Siempre fue un piloto que generó discusiones, siempre rodeado de polémica, no bastaron siete campeonatos de F1 y lograr la victoria en 91 Grandes Premios para consagrarlo, ni haber sacado rivales afuera de la pista para defenestrarlo.
Despertó fanatismos, a favor o en contra, nunca se permitió la equidistancia; fue genio o basura, para los fanáticos de la F1 (entre los que me encuentro) nunca fue un piloto con virtudes o con defectos, fue todo uno o todo otro.
Será su personalidad. Y la historia sigue, para Schumacher, aparentemente, no existen las aproximaciones. Tuvo algo: siempre fue más rápido que su coche, el haber sido campeón con Benetton o haber sacado a Ferrari del pozo y repetir la historia lo demuestra.
¿Sigue siéndolo? Dos terceros puestos en clasificación, junto con la vuelta rápida en Mónaco harían pensar que sí.
De los que están hoy en pista: ¿Es el mas lento? No parece: Weber, Massa o Senna con coches competitivos, y por nombrar algunos, lo aventajan.
¿Es el más conflictivo? Grosjean y sus salidas, Kobayashi hace de las suyas, Pérez y su prepotencia (vehemencia que le llaman), responden la pregunta.
¿Es el único que comete errores o el que más los comete? En esto la lista que lo supera es muy extensa, son casi todos; para abreviar, nombremos a los pocos que, este año, no se equivocan: Alonso, Vettel, Raikkonen y no se si se me escapa alguno.
¿Y ahora tiene algo? Un pasado brillante y un presente que no se le equipara. Para sus defensores, lo primero, sigue siendo el heptacampeón de este deporte. Para los que lo detestan, lo segundo, algo que se atribuye a sus años.
Claro, sigue siendo Schumacher, sin grises, es dios o demonio, parece que su estigma y lo que no se le perdona, es el haber acumulado calendarios.
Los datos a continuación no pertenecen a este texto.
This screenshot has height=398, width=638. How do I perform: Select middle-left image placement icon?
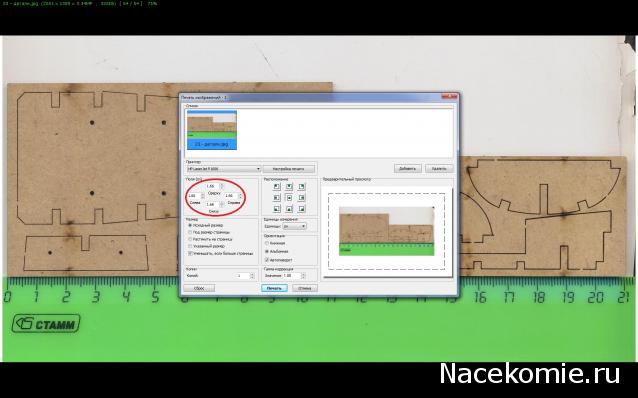tap(277, 198)
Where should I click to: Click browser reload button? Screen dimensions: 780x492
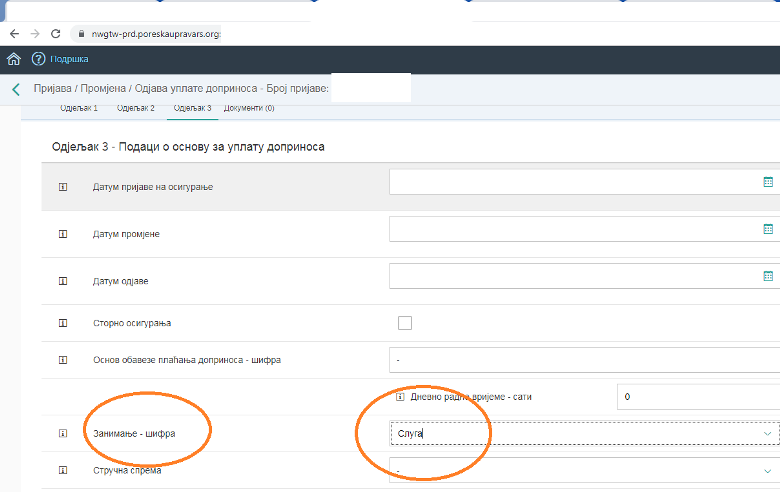(x=55, y=33)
Y a la gente, a sus defensores y a sus detractores, les gusta comparar. A todos los comparan con sus rivales, a él con su historia.
Y la historia es su fuerte: ¿querrá volver a los inicios de la F1 cuando los ganadores tenían mas de 40? Fangio ganó su último Gran Premio con 46 años y 41 días.
¿Qué ocurrirá? Este año o el que viene, algún día en definitiva, se retirará, y ese día no faltarán quienes, indignados, pregunten por qué lo hizo ... y tal vez tengan razón, no va a ser lo mismo la F1 sin Schumacher.